Objectifs globaux de la création des AMP
D’après GARCIA et al. (2013), les objectifs spécifiques d’une AMP particulière dépendent de sa nature écologique, de son état de conservation, de son environnement socio-économique, de la démographie et de la volonté politique qui sous-tend sa mise en œuvre. ALBAN (2003) cités par WEIGEL et al., 2007) distingue trois principaux types d’objectifs dans la création des AMP que sont : (i) la préservation de la biodiversité, (ii) la viabilité de la pêche et (iii) la promotion des activités lucratives.
Objectifs bioécologiques
Au plan bioécologique, les effets de la mise en place des AMP sur les peuplements marins sont la préservation des espèces et de la biomasse, l’abondance des géniteurs, l’exportation de poissons vers l’extérieur de l’AMP (effet réserve), le retour à une structure démographique plus équilibrée des populations et la conservation des habitats essentiels aux effets attendus (AMAND, 2004). Néanmoins, pour PASQUAUD et LOBRY (2010), l’une des difficultés rencontrées pour évaluer l’efficacité des AMP tant en fonction d’objectifs écologiques que socio-économiques, réside dans la prise en compte pertinente des effets spatiaux. Ils précisent qu’un effet réserve positif est généralement caractérisé par la conjonction de trois effets distincts : l’effet refuge, l’effet tampon (par les fluctuations d’abondance saisonnières ou interannuelles qui sont moins marquées dans la réserve qu’en dehors) et l’effet de débordement. Ces trois objectifs disent-ils, doivent être identifiés pour bien évaluer l’efficacité de la mesure.

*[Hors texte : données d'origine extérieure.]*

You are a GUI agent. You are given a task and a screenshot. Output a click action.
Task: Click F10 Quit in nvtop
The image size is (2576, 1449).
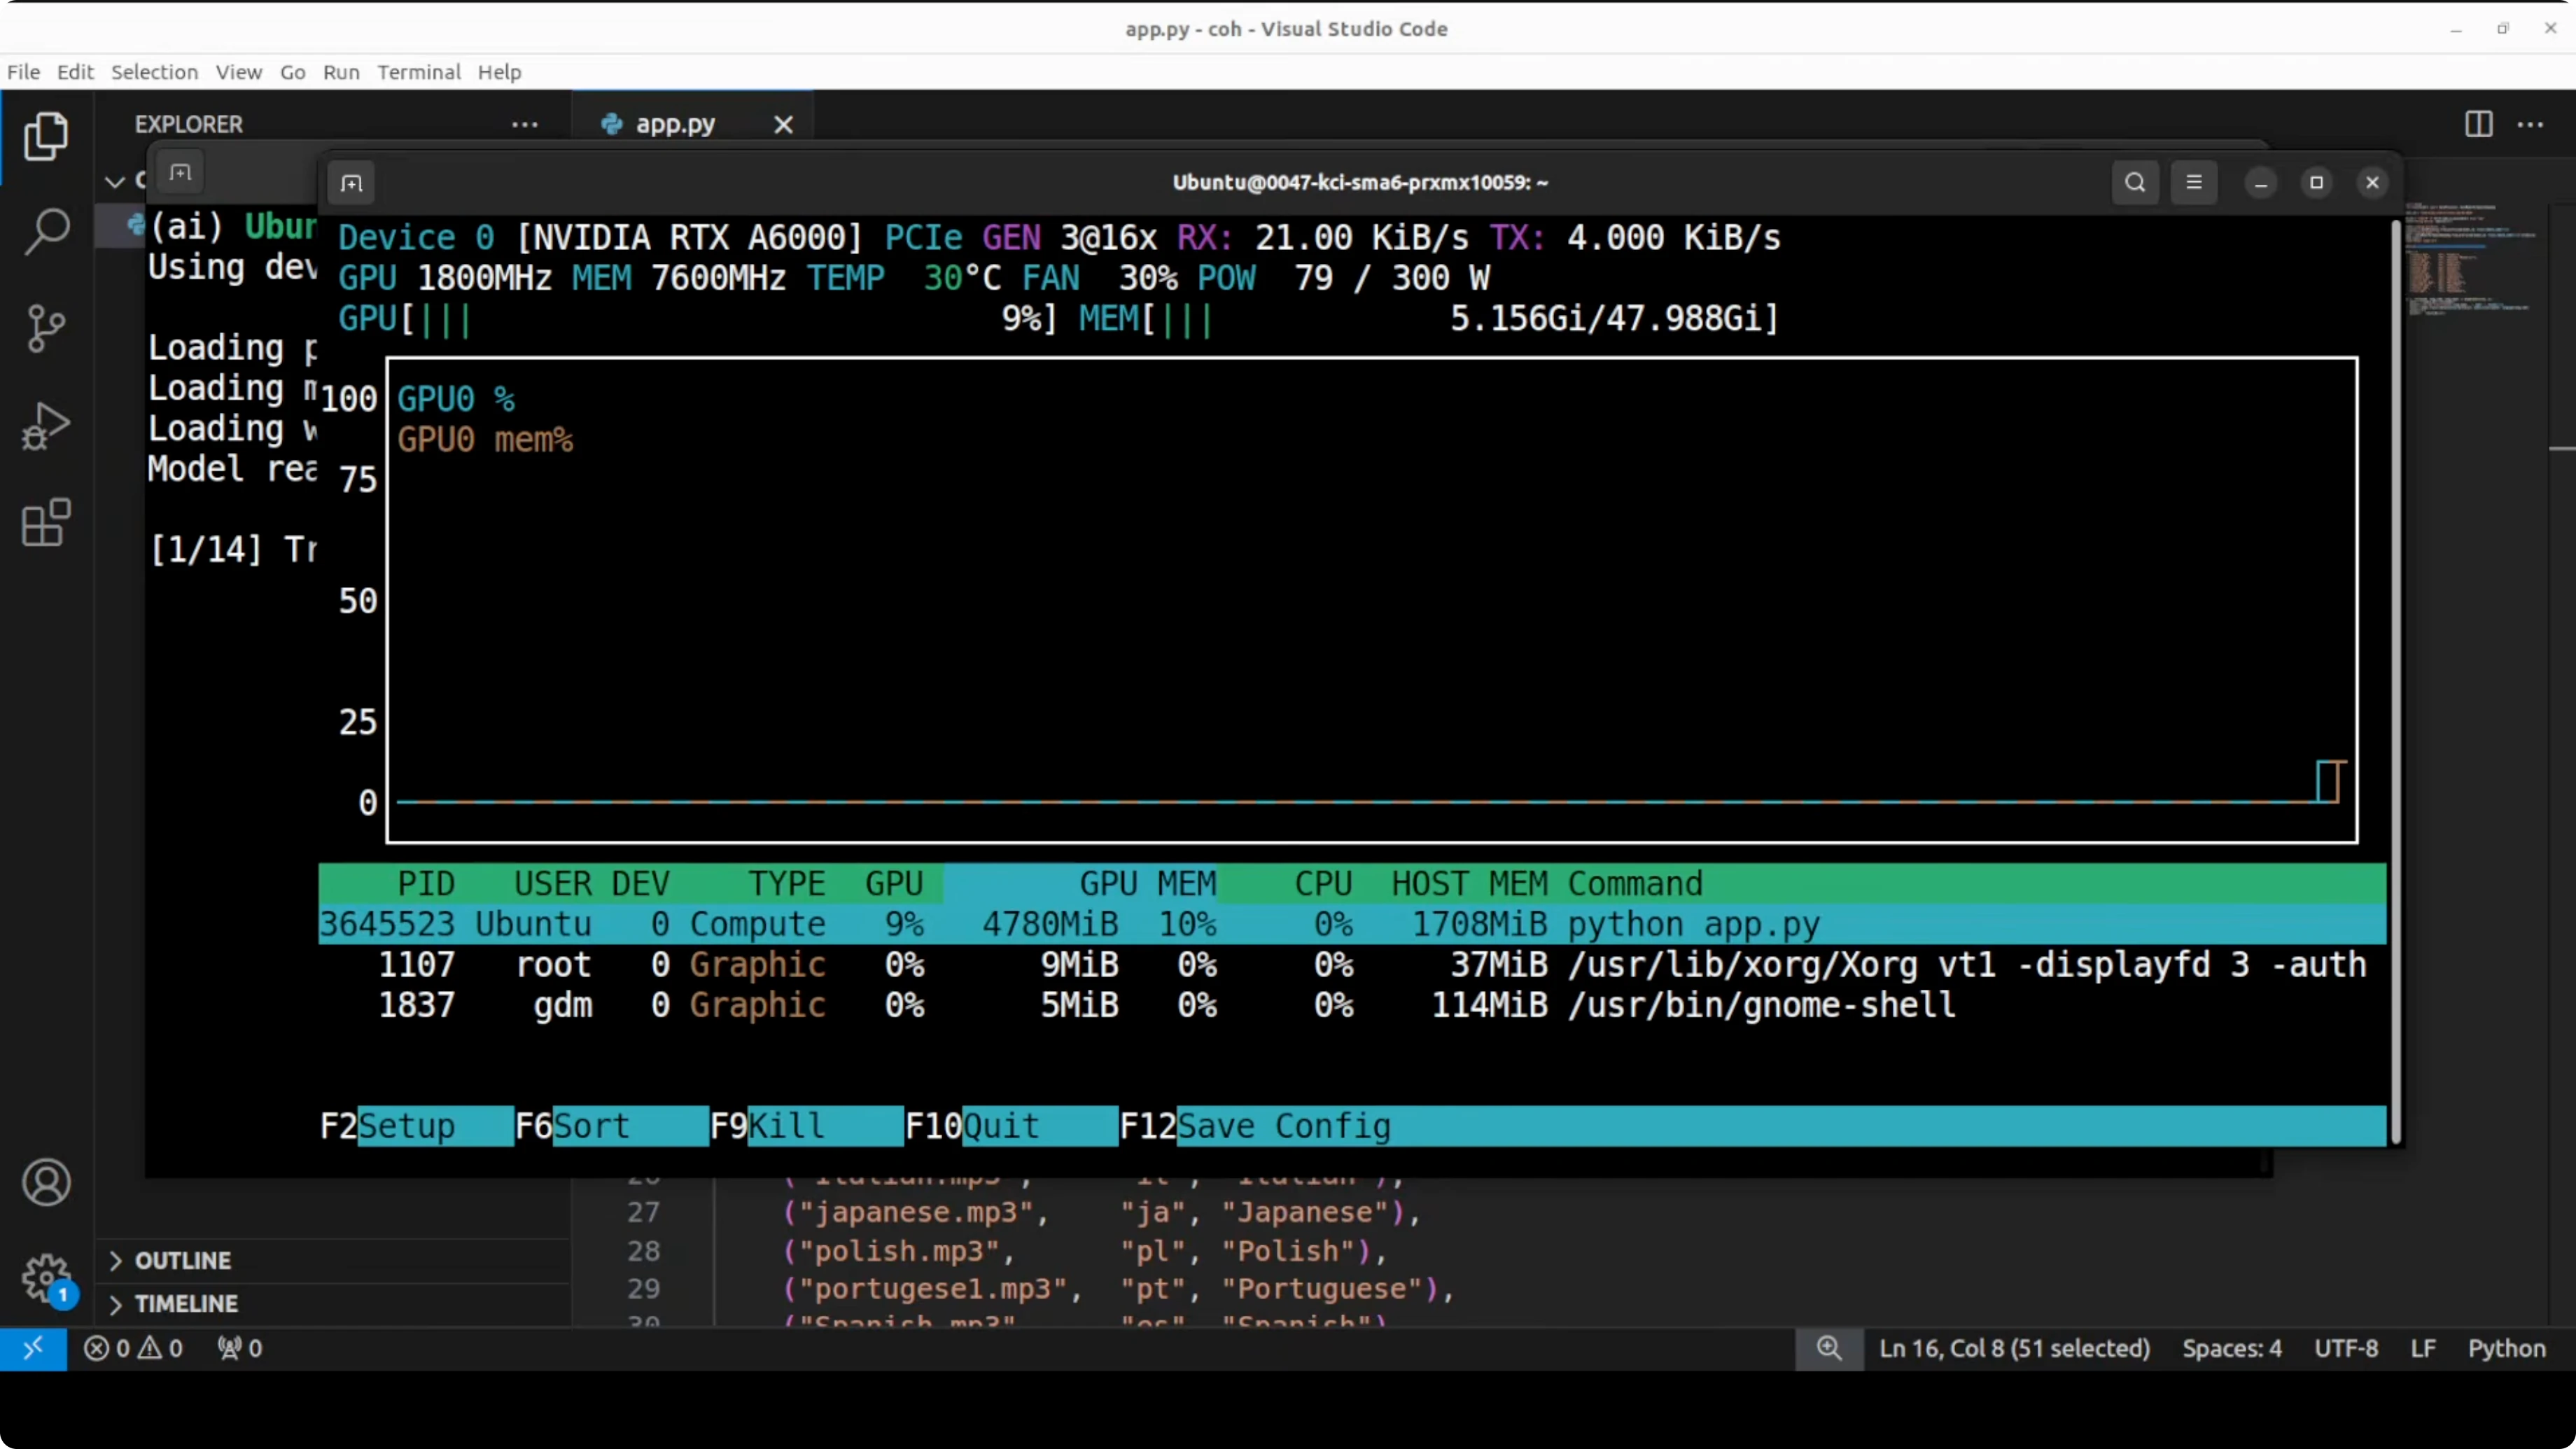click(x=1000, y=1126)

Objectifs socio-économiques
Selon la FAO (2012), les AMP peuvent avoir des effets socio-économiques aussi bien positifs que négatifs. Ces effets peuvent être directs et indirects, sur les revenus, les possibilités de revenus, les migrations, les habitudes culturelles, les services écosystémiques contribuant ainsi à l’amélioration des conditions de vie des communautés résidentes. Du point de vue économique, une AMP représente un investissement de la société dans la conservation de son capital naturel (GARCIA et al., 2013). En ce qui concerne les effets sociaux, les trois principaux objectifs sont : réduire les conflits entre différents groupes d’usagers, améliorer la satisfaction des visiteurs et augmenter la connaissance à propos des écosystèmes marins et de la biodiversité (AMAND, 2004).
Objectifs de Gouvernance
Le terme gouvernance est conçu pour refléter l’élargissement des processus de décision publique de l’Etat aux représentants des sociétés civiles et du privé. Il se réfère aux processus de prise de décision, de définition d’objectifs, de responsabilité, d’organisation, d’évaluation des résultats (GARCIA et al., 2013). Globalement, on peut dire que la gouvernance de la pêche vise à contrôler les activités du secteur pour conserver les ressources marines et maintenir les services écosystémiques possibles (GARCIA et al., 2013). Pour la gestion des aires protégées, les spécialistes distinguent trois grands types de gouvernance : – la cogestion définie comme un accord de partenariat dans lequel les acteurs (pêcheurs, institutions, autres acteurs de la filière ou du territoire, ONG, chercheurs) partagent la responsabilité et l’autorité de la gestion d’une pêcherie ; – la gestion privée est extrêmement rare dans le domaine maritime mais existe pour les AMP. Dans ce cas, des profits peuvent être tirés des activités qui s’y déroulent et des réductions d’impôts et de taxes peuvent encourager ce type de gouvernance ; – la gestion dite fantôme est malheureusement la plus fréquente dans la pêche artisanale comme dans les AMP. Elle est caractérisée par un désintérêt de l’Etat (peu enclin à diriger) et un manque de cohésion sociale des groupes d’utilisateurs peu capables de s’organiser (GARCIA et al., 2013).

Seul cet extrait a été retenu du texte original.